Jill McLaughlin Photo
The children on the right: Luke Simmons, 2, and his sister Brooke, 3, are joined by two more kids while they try playing the drums at the “Instrument Petting Zoo” Monday before the Roswell Symphony Orchestra’s Labor Day Concert at the Spring River Park and Zoo.
Record Staff Writer
The Roswell Symphony Orchestra entertained an estimated 500 attendees this year during the Labor Day Concert at the Spring River Park and Zoo.
Adults and children alike crowded around the stage in lawn chairs and on blankets enjoying the pleasant, breezy evening while listening to patriotic marches and arrangements.
“I’m excited and I know you are also,” Mayor Del Jurney told the crowd about the return of the orchestra to the park after a year hiatus.
Jurney served as Master of Ceremonies for the event.

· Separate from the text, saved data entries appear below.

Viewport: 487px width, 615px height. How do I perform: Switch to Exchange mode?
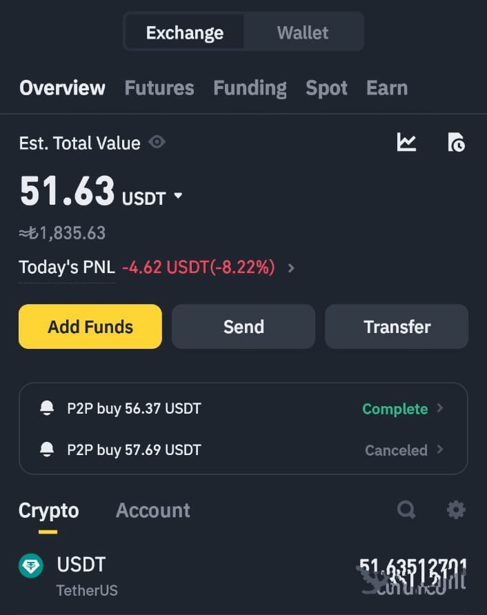(184, 32)
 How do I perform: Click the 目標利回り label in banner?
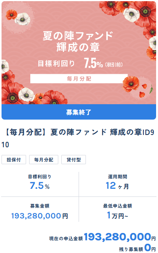(56, 63)
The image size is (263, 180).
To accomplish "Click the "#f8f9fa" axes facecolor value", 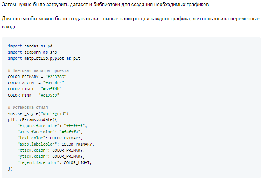I will click(x=70, y=132).
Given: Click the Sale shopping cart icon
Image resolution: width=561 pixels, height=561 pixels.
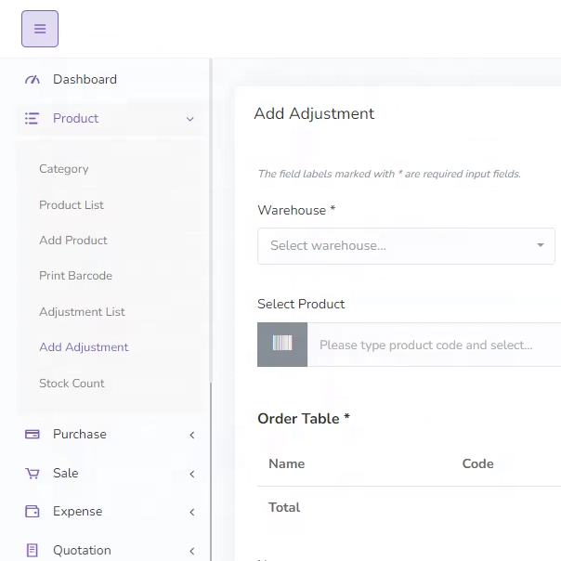Looking at the screenshot, I should click(x=33, y=474).
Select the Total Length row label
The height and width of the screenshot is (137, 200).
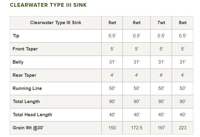point(26,102)
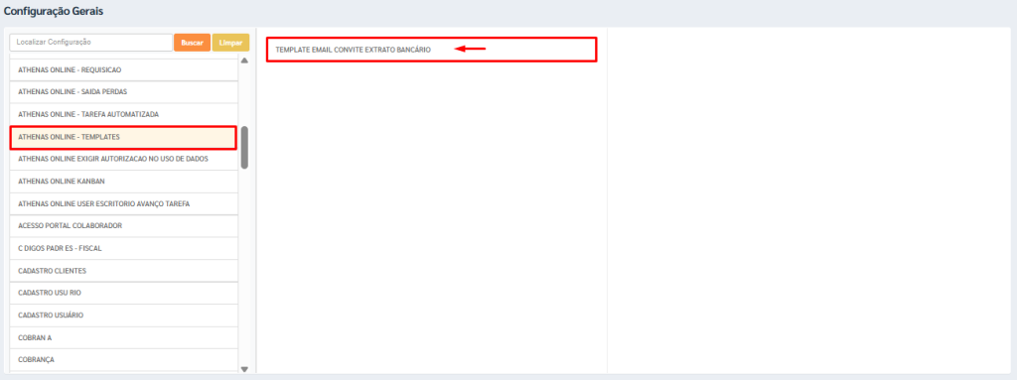Focus the Localizar Configuração search field
This screenshot has width=1017, height=380.
pos(90,42)
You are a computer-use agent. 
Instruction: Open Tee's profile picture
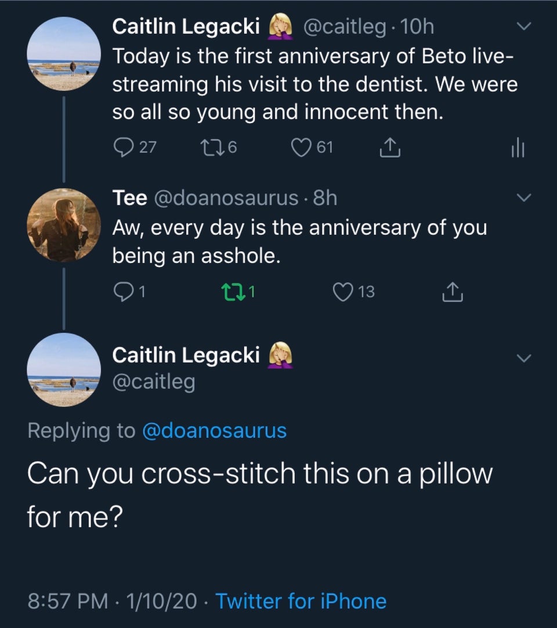pos(64,225)
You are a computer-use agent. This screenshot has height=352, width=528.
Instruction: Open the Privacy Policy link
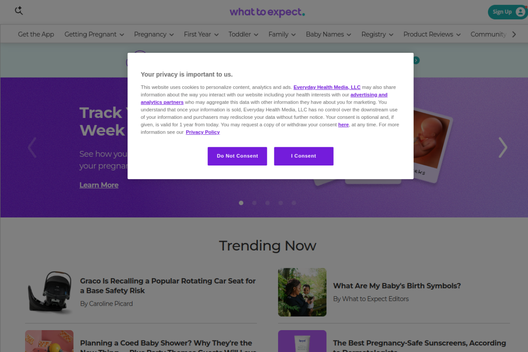click(203, 132)
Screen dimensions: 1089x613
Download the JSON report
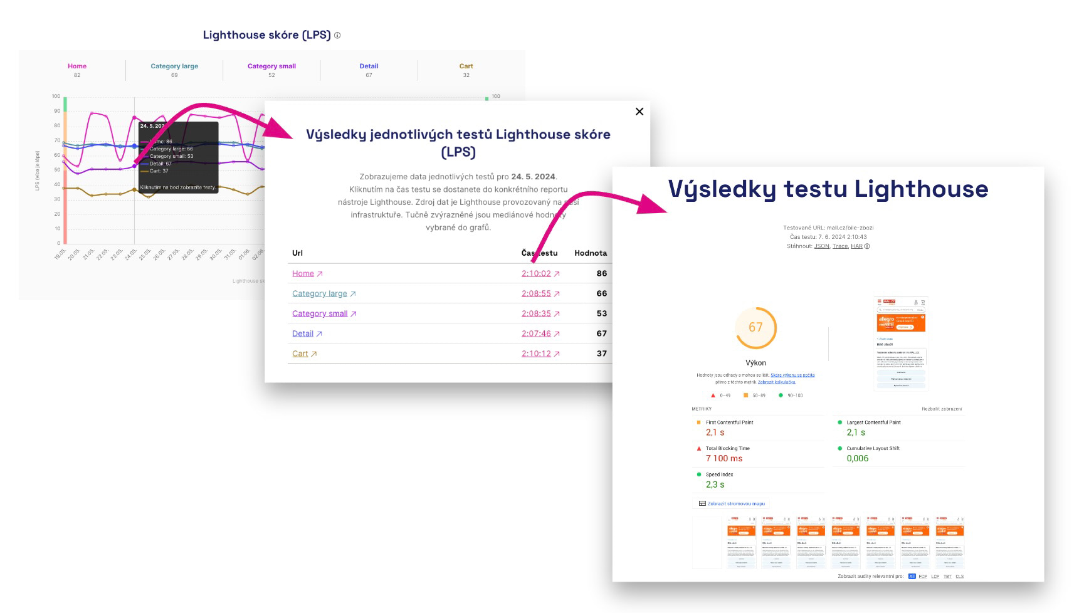pos(821,246)
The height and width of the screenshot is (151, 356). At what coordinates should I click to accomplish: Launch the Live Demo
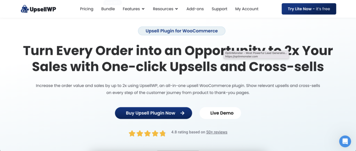click(x=220, y=113)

“We brought it back this year,” said RSO Board President Fawn Alcorn-Pierce. “It’s a traditional concert. It’s very popular with the community. It’s the symphony’s way to thank the community for supporting us.”
This year is Maestro John Farrer’s 41st year and RSO’s 54th year.

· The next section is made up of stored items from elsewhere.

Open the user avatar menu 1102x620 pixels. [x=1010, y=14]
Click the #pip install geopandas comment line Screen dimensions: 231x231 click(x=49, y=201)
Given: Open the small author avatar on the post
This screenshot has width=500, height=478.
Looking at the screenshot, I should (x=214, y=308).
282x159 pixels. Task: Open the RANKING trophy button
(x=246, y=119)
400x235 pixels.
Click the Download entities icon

The RSO began in 1959 in the basement of the First Methodist Church. Contributors came from many walks of life, from lawyers, accountants and teachers to florists, housewives and geologists.
The group began its first concert season in 1960, which featured three concerts held in New Mexico Military Institute’s Pearson Auditorium. Now the season includes a series of five classical concerts in Pearson Auditorium with guest artists and a variety of other performances. Most of those who play for the symphony are part-time performers and live elsewhere.

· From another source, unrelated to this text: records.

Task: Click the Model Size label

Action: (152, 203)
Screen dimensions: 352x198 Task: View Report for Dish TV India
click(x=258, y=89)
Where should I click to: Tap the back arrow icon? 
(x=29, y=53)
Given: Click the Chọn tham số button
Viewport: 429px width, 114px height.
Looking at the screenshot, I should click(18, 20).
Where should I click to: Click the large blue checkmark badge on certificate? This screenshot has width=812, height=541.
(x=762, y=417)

“I do like the symphony,” said Laura Brown, who attended with her son. “I like to come and watch.”
Ruth Wong, whose husband, Yau-Sun Wong, plays the bass for RSO, said it was always great to see the performance.
“I love the caliber of music the Roswell Symphony has,” Wong said. “It’s the main reason my husband participates. I always come and enjoy listening to the music as well.”
Lara Salazar, who is a student of Yau-Sun Wong, said she appreciated the public participation.
“I love the fact that they open it up to the public, so children can learn and appreciate it,” Salazar said. “Maybe it will foster a desire (in them) to play in the future.”
Children were also able to get their hands on instruments before the performance. Students from Roswell and Goddard High School bands held an “Instrument Petting Zoo” nearby, where children played the drums, violins and brass instruments.
The schools participate to try to encourage younger students to become interested in instrumental music, said Roswell High School Band Director Greg Odom.
“I definitely did like the drums,” said Phoenix Grammer, 9. “It was awesome. When I get home, I’m going to play the keyboard. It’s food for your soul.”